___ DATA LISTING

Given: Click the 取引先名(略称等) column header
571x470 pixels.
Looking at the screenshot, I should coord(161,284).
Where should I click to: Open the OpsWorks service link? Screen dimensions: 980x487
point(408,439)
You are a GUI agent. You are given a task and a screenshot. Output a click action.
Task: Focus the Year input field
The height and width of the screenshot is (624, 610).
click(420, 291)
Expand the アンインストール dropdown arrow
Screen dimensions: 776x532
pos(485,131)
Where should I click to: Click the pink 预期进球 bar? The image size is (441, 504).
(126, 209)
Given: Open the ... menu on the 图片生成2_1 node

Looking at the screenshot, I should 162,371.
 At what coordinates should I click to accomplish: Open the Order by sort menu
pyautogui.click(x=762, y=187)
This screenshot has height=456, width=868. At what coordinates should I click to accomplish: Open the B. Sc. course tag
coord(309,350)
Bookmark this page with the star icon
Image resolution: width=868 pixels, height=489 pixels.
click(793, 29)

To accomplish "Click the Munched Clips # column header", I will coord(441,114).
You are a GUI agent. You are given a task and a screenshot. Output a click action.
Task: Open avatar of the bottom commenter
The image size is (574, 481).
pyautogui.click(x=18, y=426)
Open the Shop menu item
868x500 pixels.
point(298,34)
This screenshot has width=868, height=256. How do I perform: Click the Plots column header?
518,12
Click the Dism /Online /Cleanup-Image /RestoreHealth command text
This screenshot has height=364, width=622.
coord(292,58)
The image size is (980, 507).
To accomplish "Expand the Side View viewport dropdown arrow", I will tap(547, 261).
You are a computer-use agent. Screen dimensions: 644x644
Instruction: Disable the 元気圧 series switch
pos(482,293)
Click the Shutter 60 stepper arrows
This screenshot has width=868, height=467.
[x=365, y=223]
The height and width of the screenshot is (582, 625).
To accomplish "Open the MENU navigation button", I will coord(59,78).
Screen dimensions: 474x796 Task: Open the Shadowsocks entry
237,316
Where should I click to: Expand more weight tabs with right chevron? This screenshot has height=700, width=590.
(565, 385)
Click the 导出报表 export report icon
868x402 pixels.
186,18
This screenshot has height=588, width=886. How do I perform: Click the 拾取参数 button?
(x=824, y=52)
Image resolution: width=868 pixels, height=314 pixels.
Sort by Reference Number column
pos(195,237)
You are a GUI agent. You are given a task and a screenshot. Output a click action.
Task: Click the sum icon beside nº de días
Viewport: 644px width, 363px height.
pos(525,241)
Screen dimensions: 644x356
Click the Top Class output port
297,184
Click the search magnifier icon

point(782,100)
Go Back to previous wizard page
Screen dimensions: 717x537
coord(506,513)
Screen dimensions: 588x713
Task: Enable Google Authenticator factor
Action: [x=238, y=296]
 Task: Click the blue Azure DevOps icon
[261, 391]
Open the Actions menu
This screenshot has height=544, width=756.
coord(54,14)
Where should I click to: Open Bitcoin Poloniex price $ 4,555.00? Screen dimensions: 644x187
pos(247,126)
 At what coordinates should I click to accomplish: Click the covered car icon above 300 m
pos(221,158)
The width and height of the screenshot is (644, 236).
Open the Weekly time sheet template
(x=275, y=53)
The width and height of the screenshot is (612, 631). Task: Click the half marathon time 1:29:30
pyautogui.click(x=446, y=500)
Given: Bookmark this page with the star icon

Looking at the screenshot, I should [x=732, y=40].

______

Transcribe the listing from start to finish, exactly as given.

ANSWER TO THIS TASK:
Given: Click the 取引先名(略称等) column header
571x470 pixels.
Looking at the screenshot, I should coord(161,284).
Where should I click to: Open the OpsWorks service link? Screen dimensions: 980x487
point(408,439)
You are a GUI agent. You are given a task and a screenshot. Output a click action.
Task: Focus the Year input field
The height and width of the screenshot is (624, 610).
click(420, 291)
Expand the アンインストール dropdown arrow
Screen dimensions: 776x532
pos(485,131)
Where should I click to: Click the pink 预期进球 bar? The image size is (441, 504).
(126, 209)
Given: Open the ... menu on the 图片生成2_1 node

Looking at the screenshot, I should 162,371.
 At what coordinates should I click to accomplish: Open the Order by sort menu
pyautogui.click(x=762, y=187)
This screenshot has height=456, width=868. At what coordinates should I click to accomplish: Open the B. Sc. course tag
coord(309,350)
Bookmark this page with the star icon
Image resolution: width=868 pixels, height=489 pixels.
click(793, 29)

To accomplish "Click the Munched Clips # column header", I will coord(441,114).
You are a GUI agent. You are given a task and a screenshot. Output a click action.
Task: Open avatar of the bottom commenter
The image size is (574, 481).
pyautogui.click(x=18, y=426)
Open the Shop menu item
868x500 pixels.
point(298,34)
This screenshot has width=868, height=256. How do I perform: Click the Plots column header?
518,12
Click the Dism /Online /Cleanup-Image /RestoreHealth command text
This screenshot has height=364, width=622.
coord(292,58)
The image size is (980, 507).
To accomplish "Expand the Side View viewport dropdown arrow", I will tap(547, 261).
You are a computer-use agent. Screen dimensions: 644x644
Instruction: Disable the 元気圧 series switch
pos(482,293)
Click the Shutter 60 stepper arrows
This screenshot has width=868, height=467.
[x=365, y=223]
The height and width of the screenshot is (582, 625).
To accomplish "Open the MENU navigation button", I will coord(59,78).
Screen dimensions: 474x796 Task: Open the Shadowsocks entry
237,316
Where should I click to: Expand more weight tabs with right chevron? This screenshot has height=700, width=590.
(565, 385)
Click the 导出报表 export report icon
868x402 pixels.
186,18
This screenshot has height=588, width=886. How do I perform: Click the 拾取参数 button?
(x=824, y=52)
Image resolution: width=868 pixels, height=314 pixels.
Sort by Reference Number column
pos(195,237)
You are a GUI agent. You are given a task and a screenshot. Output a click action.
Task: Click the sum icon beside nº de días
Viewport: 644px width, 363px height.
pos(525,241)
Screen dimensions: 644x356
Click the Top Class output port
297,184
Click the search magnifier icon

point(782,100)
Go Back to previous wizard page
Screen dimensions: 717x537
coord(506,513)
Screen dimensions: 588x713
Task: Enable Google Authenticator factor
Action: [x=238, y=296]
 Task: Click the blue Azure DevOps icon
[261, 391]
Open the Actions menu
This screenshot has height=544, width=756.
coord(54,14)
Where should I click to: Open Bitcoin Poloniex price $ 4,555.00? Screen dimensions: 644x187
pos(247,126)
 At what coordinates should I click to accomplish: Click the covered car icon above 300 m
pos(221,158)
The width and height of the screenshot is (644, 236).
Open the Weekly time sheet template
(x=275, y=53)
The width and height of the screenshot is (612, 631). Task: Click the half marathon time 1:29:30
pyautogui.click(x=446, y=500)
Given: Bookmark this page with the star icon

Looking at the screenshot, I should [x=732, y=40].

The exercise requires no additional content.